Ma come funziona iTunes? È un normale riproduttore di file multimediali, che permette anche l’acquisto online di canzoni, video, film grazie al servizio iTunes Store. Se si è interessati a un brano, lo si acquista e questo viene subito riprodotto sul dispositivo. Originariamente compatibile solo su Mac OS, dal 2008 gira normalmente anche su Windows ma non su Linux (anche se scaricando un driver si può comunque installare iTunes anche su i computer dotati di Ubuntu, il sistema operativo di Linux). iTunes è una delle colonne portarti di iPhone e iPad, oltre che naturalmente iPod, il lettore musicale portatile della Apple. La libreria musicale di iPod si sincronizza automaticamente a quella dell’iTunes presente nel computer quando si collegano i due dispositivi.
Qualche problema di compatibilità tuttavia rimane ancora. iTunes supporta i formati mp3, aiff, wav, aac, ale ma per esempio non legge i Windows Media Audio (wma), molto diffusi. Tuttavia la versione per Windows è in grado di convertire questi file, se non protetti, nel formato aac.
Il primo player musicale del mondo è sempre quello di casa Microsoft, Windows Media Player, ma nel 2008 iTunes ha scalzato Real Player dal secondo posto.
Mancano ancora alcuni gruppi famosi nel catalogo iTunes, talvolta per scelta degli stessi artisti. Come gli AC/DC, molto critici sul download di singoli brani.

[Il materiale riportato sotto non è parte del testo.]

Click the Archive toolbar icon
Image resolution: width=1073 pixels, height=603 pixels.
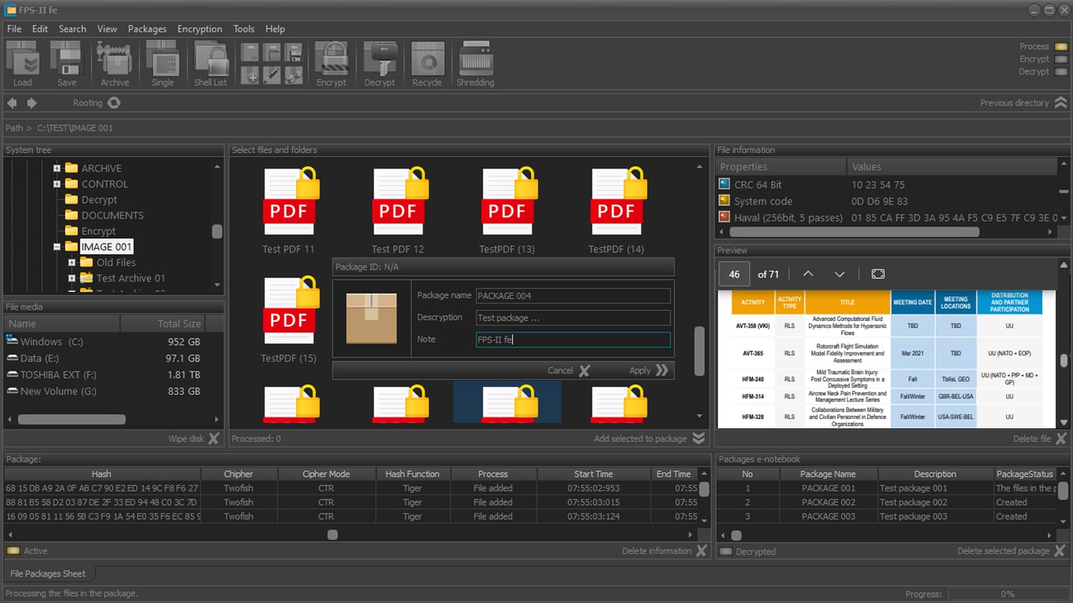[x=114, y=61]
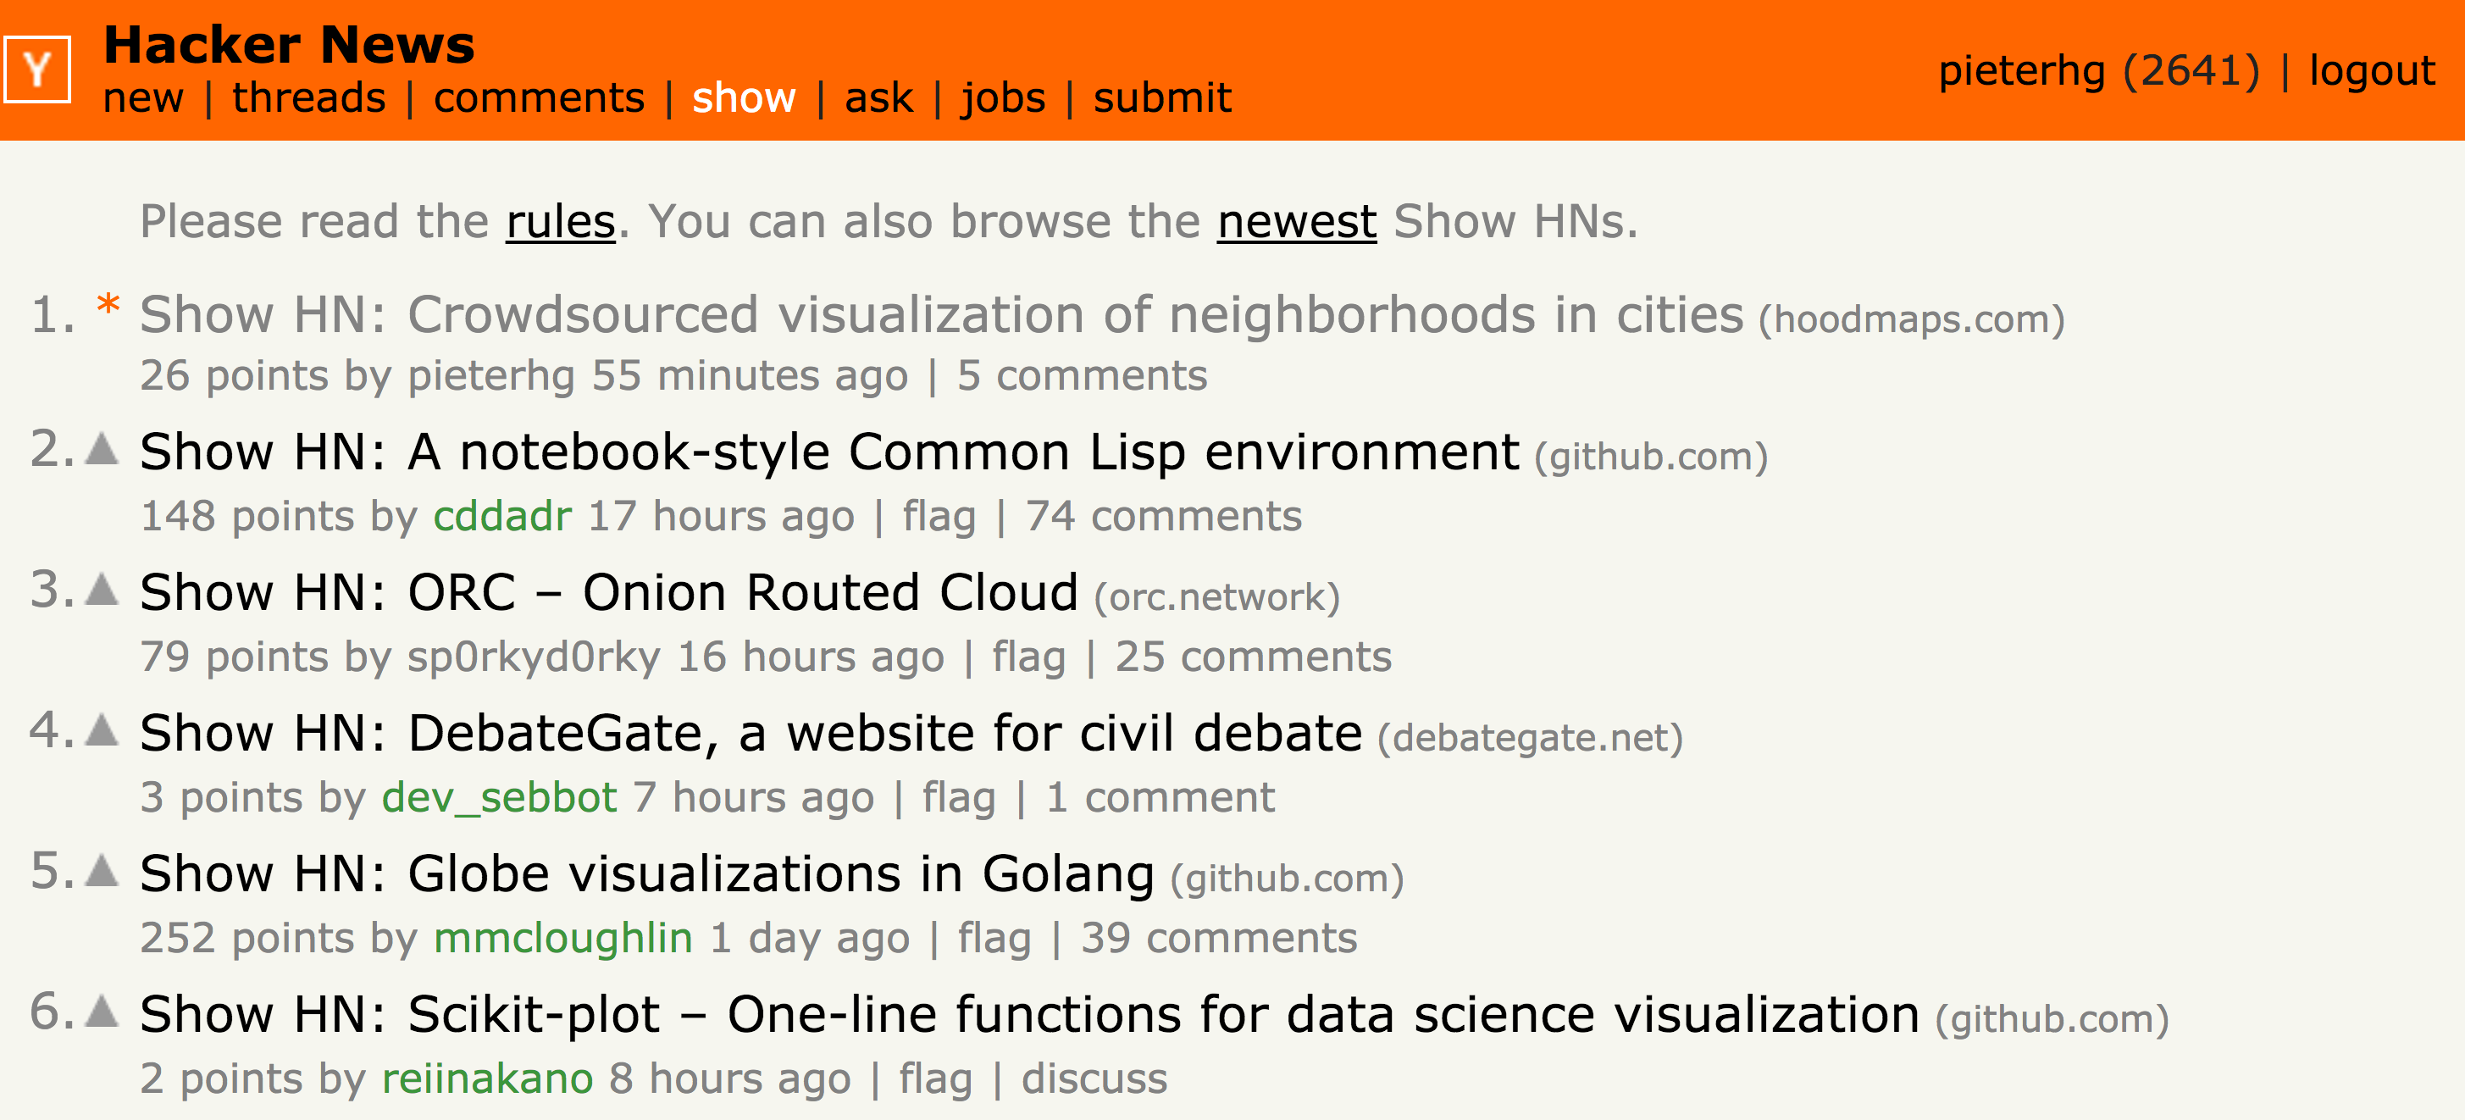Screen dimensions: 2465x1120
Task: Open the Show HN rules link
Action: 560,222
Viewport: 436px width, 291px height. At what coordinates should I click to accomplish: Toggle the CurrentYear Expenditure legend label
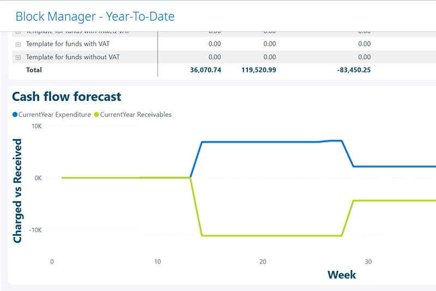pos(55,115)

Il chitarrista Angus Young: «Noi non facciamo singoli, facciamo album, e sappiamo che se mettessimo le nostre canzoni su iTunes, molti si limiterebbero a scaricarne due o tre». La pensa così anche Guy Garvey, leader degli Elbow (poco famosi in Italia ma molto noti nel Regno Unito): «I nostri dischi sono opere d’arte su cui lavoriamo nella loro completezza, non un insieme di singoli brani messi assieme per onorare un contratto».

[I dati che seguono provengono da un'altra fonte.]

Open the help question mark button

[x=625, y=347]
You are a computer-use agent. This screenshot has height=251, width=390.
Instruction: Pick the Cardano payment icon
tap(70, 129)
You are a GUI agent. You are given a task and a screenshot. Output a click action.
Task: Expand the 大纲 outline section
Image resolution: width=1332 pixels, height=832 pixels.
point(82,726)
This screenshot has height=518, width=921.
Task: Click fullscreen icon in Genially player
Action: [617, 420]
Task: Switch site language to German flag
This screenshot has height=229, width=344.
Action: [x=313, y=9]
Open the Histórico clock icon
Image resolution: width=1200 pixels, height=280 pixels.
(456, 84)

Per Kid Rock il problema è quello delle royalties, i diritti pagati agli artisti. Secondo il cantante senza costi di distribuzione e di materiali, Apple dovrebbe pagare molto di più agli autori delle musiche. Ma agendo iTunes praticamente in un regime monopolistico, possono dettare gli accordi finanziari a loro piacimento. «Ma adesso con i Beatles su iTunes – una cosa che peraltro ha un grosso valore simbolico per Apple – molti riconsidereranno la loro posizione» (Brian Boyd, sul The Telegraph)
iTunes ha avuto il merito di aver portato un mercato legale in un settore, quello del download, dove dominava – e ancora domina in larga parte – l’illegalità e la pirateria informatica, grazie ai soliti emule, torrent e via dicendo. Secondo una ricerca di Asymco, iTunes ha un costo operativo di circa 30 milioni di dollari e funziona in 23 nazioni. Il settore della musica digitale online è in mano al software di Apple, con una quota bulgara, il 90%.
«I Beatles scaleranno certamente anche le classifiche di iTunes. Ma per le floride finanze di Cupertino cambierà poco: l’accordo di ieri è soprattutto un omaggio a una grande passione di Jobs, che non ha mai nascosto la sua ammirazione per Paul, John, George e Ringo e ora li ha pure messi nella homepage, sfrattando il nuovo MacBook Air. Per i fan di Apple, invece, è una mezza delusione: molti si aspettavano un servizio di streaming delle canzoni via Internet, di cui al momento non c’è traccia. Arriverà anche quello» (Bruno Ruffilli sulla Stampa).